Chapter 16 Oscillations(A-level=required) Flashcards
An oscillation is defined as:
Repeated back and forth movements on either side of any equilibrium position
- When the object stops oscillating, it returns to its equilibrium position
- An oscillation is a more specific term for a vibration
- An oscillator is a device that works on the principles of oscillations
- Oscillating systems can be represented by displacement-time graphs similar to transverse waves
- The shape of the graph is a sine curve
- The motion is described as sinusoidal
Properties of Oscillations
- Displacement (x) of an oscillating system is defined as:
The distance of an oscillator from its equilibrium position
- Amplitude (x0) is defined as:
The maximum displacement of an oscillator from its equilibrium position
- Angular frequency (⍵) is defined as:
The rate of change of angular displacement with respect to time
- This is a scalar quantity measured in rad s-1 and is defined by the equation:
⍵=2(pie)/T = 2(pie)f
- Frequency (f) is defined as:
The number of complete oscillations per unit time
- It is measured in Hertz (Hz) and is defined by the equation:
f=1/T
- Time period (T) is defined as:
The time taken for one complete oscillation, in seconds
- One complete oscillation is defined as:
The time taken for the oscillator to pass the equilibrium from one side and back again fully from the other side
- The time period is defined by the equation:
T= 1/f = 2(pie)/⍵
Phase difference
is how much one oscillator is in front or behind another
- When the relative position of two oscillators are equal, they are in phase
- When one oscillator is exactly half a cycle behind another, they are said to be in anti-phase
- Phase difference is normally measured in radians or fractions of a cycle
- When two oscillators are in antiphase they have a phase difference of π radians
Conditions for Simple Harmonic Motion
- it must satisfy the following conditions:
- Periodic oscillations
- Acceleration proportional to its displacement
- Acceleration in the opposite direction to its displacement
- Simple harmonic motion (SHM) is
- is a specific type of oscillation
- SHM is defined as:
A type of oscillation in which the acceleration of a body is proportional to its displacement, but acts in the opposite direction
- Acceleration a and displacement x can be represented by the defining equation of SHM:
a ∝ −x
- An object in SHM will also have a restoring force to return it to its equilibrium position
- This restoring force will be directly proportional, but in the opposite direction, to the displacement of the object from the equilibrium position
- Note: the restoring force and acceleration act in the same direction
Calculating Acceleration & Displacement of an Oscillator
- The acceleration of an object oscillating in simple harmonic motion is:
a = −⍵2x
- Where:
- a = acceleration (m s-2)
- ⍵ = angular frequency (rad s-1)
- x = displacement (m)
- This is used to find the acceleration of an object in SHM with a particular angular frequency ⍵ at a specific displacement x
- a = −⍵2x demonstrates:
- The acceleration reaches its maximum value when the displacement is at a maximum ie. x = x0 (amplitude)
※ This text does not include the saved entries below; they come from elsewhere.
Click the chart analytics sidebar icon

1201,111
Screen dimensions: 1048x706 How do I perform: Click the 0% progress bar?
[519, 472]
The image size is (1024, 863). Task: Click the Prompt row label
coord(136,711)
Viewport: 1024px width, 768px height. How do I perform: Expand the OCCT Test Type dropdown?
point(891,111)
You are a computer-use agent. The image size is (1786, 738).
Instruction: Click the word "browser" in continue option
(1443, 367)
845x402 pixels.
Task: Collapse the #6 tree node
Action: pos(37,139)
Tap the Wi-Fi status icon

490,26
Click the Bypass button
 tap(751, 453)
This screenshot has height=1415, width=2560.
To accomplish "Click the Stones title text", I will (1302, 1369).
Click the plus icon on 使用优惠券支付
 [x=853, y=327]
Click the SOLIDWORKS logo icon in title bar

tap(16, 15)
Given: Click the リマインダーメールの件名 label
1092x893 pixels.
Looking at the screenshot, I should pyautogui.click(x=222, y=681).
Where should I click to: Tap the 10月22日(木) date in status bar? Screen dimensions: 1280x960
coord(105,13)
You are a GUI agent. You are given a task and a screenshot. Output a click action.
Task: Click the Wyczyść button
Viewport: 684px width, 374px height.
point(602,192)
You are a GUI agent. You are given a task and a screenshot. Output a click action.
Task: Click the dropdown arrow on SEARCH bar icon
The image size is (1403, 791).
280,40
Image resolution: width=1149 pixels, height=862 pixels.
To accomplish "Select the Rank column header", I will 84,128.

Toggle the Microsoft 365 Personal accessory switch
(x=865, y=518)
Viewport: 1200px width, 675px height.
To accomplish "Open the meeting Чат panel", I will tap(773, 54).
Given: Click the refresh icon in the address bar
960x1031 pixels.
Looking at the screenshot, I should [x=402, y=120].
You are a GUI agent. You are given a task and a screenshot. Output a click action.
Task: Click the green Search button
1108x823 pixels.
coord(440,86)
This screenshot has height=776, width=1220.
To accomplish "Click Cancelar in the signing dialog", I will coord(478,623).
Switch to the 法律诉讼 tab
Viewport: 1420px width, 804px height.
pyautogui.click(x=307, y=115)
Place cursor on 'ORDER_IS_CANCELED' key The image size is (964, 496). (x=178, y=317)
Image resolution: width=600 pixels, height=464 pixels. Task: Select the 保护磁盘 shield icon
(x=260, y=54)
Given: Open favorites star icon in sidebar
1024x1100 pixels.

- The minus sign shows that when the object is displacement to the right, the direction of the acceleration is to the left
The acceleration of an object in SHM is directly proportional to the negative displacement
- The graph of acceleration against displacement is a straight line through the origin sloping downwards (similar to y = − x)
- Key features of the graph:
- The gradient is equal to − ⍵2
- The maximum and minimum displacement x values are the amplitudes −x0 and +x0
- A solution to the SHM acceleration equation is the displacement equation:
x = x0sin(⍵t)
- Where:
- x = displacement (m)
- x0 = amplitude (m)
- t = time (s)
- This equation can be used to find the position of an object in SHM with a particular angular frequency and amplitude at a moment in time
- Note: This version of the equation is only relevant when an object begins oscillating from the equilibrium position (x = 0 at t = 0)
- The displacement will be at its maximum when sin(⍵t) equals 1 or − 1, when x = x0
- If an object is oscillating from its amplitude position (x = x0 or x = − x0 at t = 0) then the displacement equation will be:
x = x0cos(⍵t)
- This is because the cosine graph starts at a maximum, whilst the sine graph starts at 0
These two graphs represent the same SHM. The difference is the starting position
Calculating Speed of an Oscillator
- The greatest speed of an oscillator is at the equilibrium position ie. when its displacement is 0 (x = 0)
- The speed of an oscillator in SHM is defined by:
v = v0 cos(⍵t)
- Where:
- v = speed (m s-1)
- v0 = maximum speed (m s-1)
- ⍵ = angular frequency (rad s-1)
- t = time (s)
- This is a cosine function if the object starts oscillating from the equilibrium position (x = 0 when t = 0)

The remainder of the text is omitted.